### DATASET CONTENT

══════════

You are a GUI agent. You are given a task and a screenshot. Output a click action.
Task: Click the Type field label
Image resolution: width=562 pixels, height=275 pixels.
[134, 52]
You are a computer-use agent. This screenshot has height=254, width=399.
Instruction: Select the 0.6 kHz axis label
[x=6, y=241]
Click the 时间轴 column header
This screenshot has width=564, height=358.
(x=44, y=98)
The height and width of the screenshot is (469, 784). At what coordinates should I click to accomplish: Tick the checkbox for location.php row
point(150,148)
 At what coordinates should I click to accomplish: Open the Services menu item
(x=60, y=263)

══════════

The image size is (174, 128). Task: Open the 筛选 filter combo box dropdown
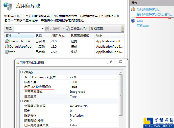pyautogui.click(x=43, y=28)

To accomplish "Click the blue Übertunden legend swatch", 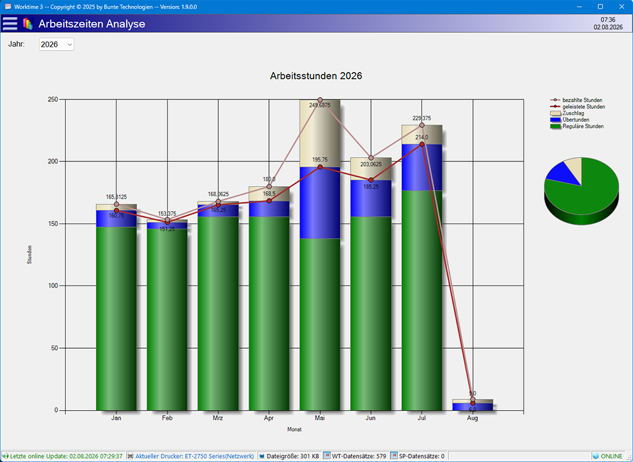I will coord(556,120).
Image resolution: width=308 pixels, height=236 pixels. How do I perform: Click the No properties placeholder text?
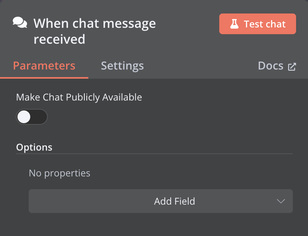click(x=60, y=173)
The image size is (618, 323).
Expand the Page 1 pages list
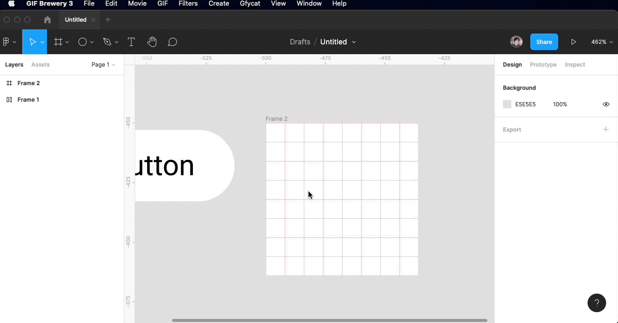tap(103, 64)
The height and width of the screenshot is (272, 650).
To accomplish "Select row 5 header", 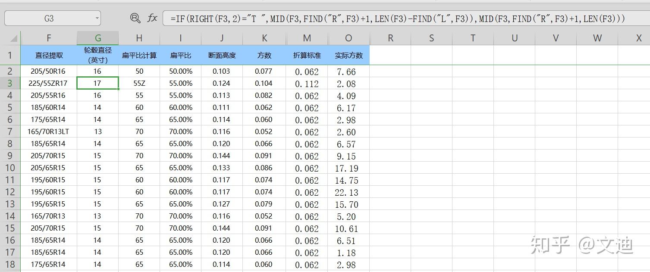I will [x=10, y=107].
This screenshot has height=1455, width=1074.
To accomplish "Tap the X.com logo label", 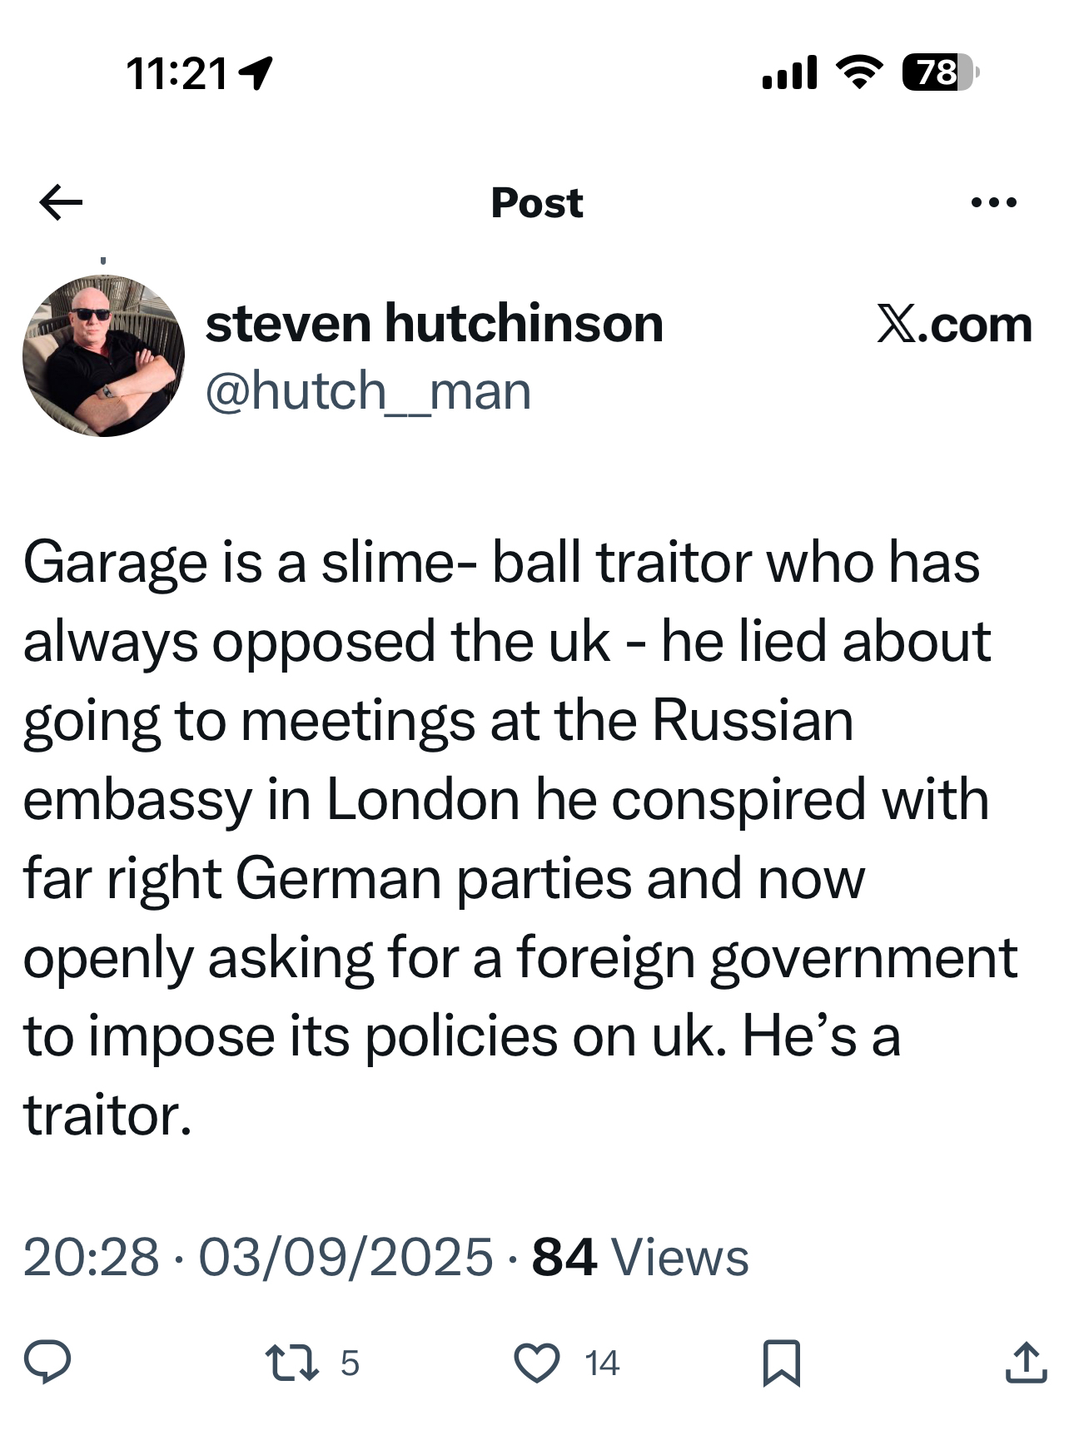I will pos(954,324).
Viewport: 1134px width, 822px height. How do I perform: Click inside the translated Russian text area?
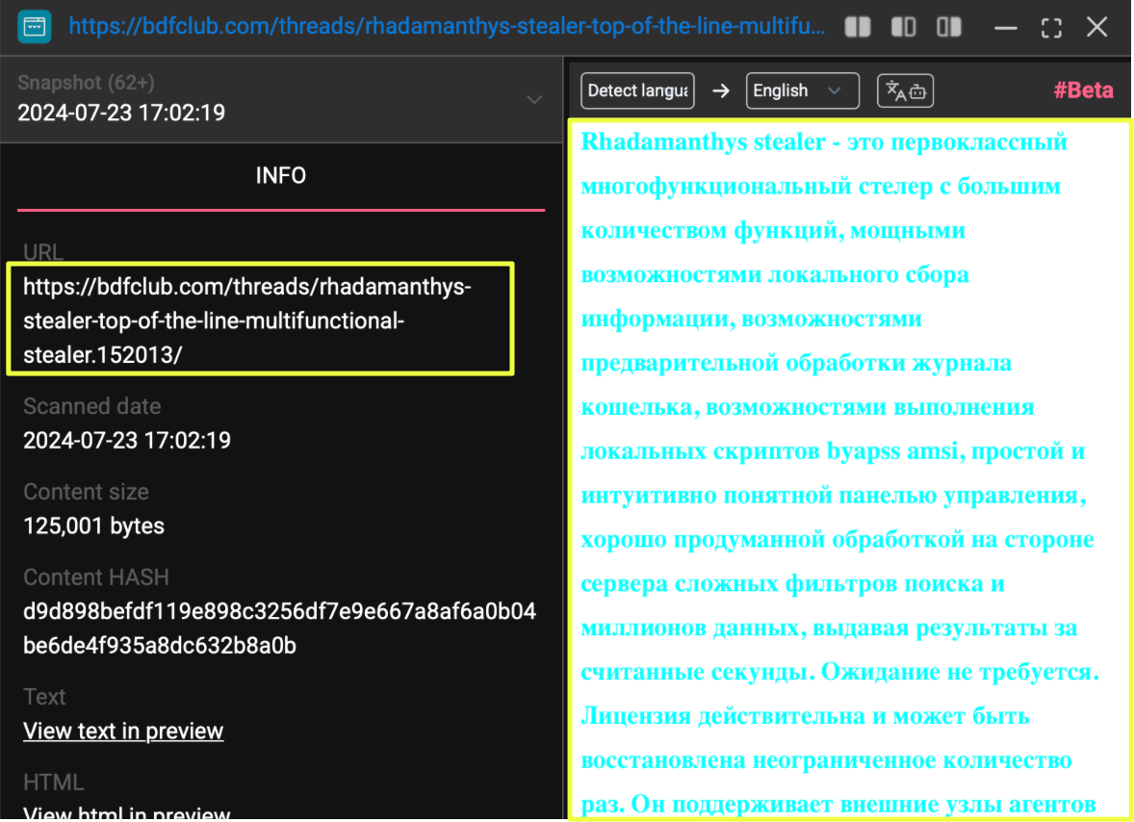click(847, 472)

══════════

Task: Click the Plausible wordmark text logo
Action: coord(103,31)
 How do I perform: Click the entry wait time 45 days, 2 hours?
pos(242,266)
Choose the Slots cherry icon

══════════

### EXERCISE AIM
All lines that hold the word "agent" should be copied from the data.

### TASK RESULT
You are a GUI agent. You are given a task and a screenshot. Output a click action.
You are a computer-use agent. This screenshot has height=254, width=399.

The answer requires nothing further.